Comparison of a β-Glucosidase and a β-Mannosidase from the Hyperthermophilic Archaeon Pyrococcus furiosus

Two distinct exo-acting, β-specific glycosyl hydrolases were purified to homogeneity from crude cell extracts of the hyperthermophilic archaeon Pyrococcus furiosus : a β-glucosidase, corresponding to the one previously purified by Kengen et al. (Kengen, S. W. M., Luesink, E. J., Stams, A. J. M., and Zehnder, A. J. B. (1993) Eur. J. Biochem. 213, 305-312), and a β-mannosidase. The β-mannosidase and β-glucosidase genes were isolated from a genomic library by expression screening. The nucleotide sequences predicted polypeptides with 510 and 472 amino acids corresponding to calculated molecular masses of 59.0 and 54.6 kDa for the β-mannosidase and the β-glucosidase, respectively. The β-glucosidase gene was identical to that reported by Voorhorst et al. (Voorhorst, W. G. B., Eggen, R. I. L., Luesink, E. J., and deVos, W. M. (1995) J. Bacteriol. 177, 7105-7111; GenBank accession no. U37557 [GenBank] ).
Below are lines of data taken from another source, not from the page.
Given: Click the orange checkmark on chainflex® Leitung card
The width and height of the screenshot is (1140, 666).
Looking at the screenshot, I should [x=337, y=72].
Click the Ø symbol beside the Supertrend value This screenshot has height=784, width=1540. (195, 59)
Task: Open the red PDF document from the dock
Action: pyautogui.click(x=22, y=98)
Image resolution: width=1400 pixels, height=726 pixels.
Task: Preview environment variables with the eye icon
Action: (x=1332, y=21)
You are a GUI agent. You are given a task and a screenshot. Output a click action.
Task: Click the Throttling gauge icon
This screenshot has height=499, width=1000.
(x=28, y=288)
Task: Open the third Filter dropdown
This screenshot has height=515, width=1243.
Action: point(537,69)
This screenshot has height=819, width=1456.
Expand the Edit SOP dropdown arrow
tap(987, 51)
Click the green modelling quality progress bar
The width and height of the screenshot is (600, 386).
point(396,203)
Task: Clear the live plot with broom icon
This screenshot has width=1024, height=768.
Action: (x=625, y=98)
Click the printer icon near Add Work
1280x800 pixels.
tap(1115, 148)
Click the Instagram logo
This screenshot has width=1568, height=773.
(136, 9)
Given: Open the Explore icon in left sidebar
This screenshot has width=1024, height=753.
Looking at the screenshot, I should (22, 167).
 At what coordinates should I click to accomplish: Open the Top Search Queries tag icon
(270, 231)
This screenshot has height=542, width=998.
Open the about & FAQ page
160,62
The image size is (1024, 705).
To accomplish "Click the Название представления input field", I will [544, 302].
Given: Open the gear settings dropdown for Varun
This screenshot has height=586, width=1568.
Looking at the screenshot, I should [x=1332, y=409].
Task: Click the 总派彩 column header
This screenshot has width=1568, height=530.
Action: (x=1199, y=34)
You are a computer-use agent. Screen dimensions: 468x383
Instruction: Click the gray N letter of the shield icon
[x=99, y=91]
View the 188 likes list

The deduced amino acid sequences showed homology both with each other (46.5% identical) and with several other glycosyl hydrolases, including the β-glycosidases from Sulfolobus solfataricus , Thermotoga maritima , and Caldocellum saccharolyticum . Based on these sequence similarities, the β-mannosidase and the β-glucosidase can both be classified as family 1 glycosyl hydrolases. In addition, the β-mannosidase and β-glucosidase from P. furiosus both contained the conserved active site residues found in all family 1 enzymes. The β-mannosidase showed optimal activity at pH 7.4 and 105°C. Although the enzyme had a half-life of greater than 60 h at 90°C, it is much less thermostable than the β-glucosidase, which had a reported half-life of 85 h at 100°C. K m and V max values for the β-mannosidase were determined to be 0.79 m M and 31.1 μmol para -nitrophenol released/min/mg with p -nitrophenyl-β- D -mannopyranoside as substrate. The catalytic efficiency of the β-mannosidase was significantly lower than that reported for the P. furiosus β-glucosidase (5.3 versus 4, 500 s −1 m M −1 with p -nitrophenyl-β- D -glucopyranoside as substrate). The kinetic differences between the two enzymes suggest that, unlike the β-glucosidase, the primary role of the β-mannosidase may not be disaccharide hydrolysis. Other possible roles for this enzyme are discussed.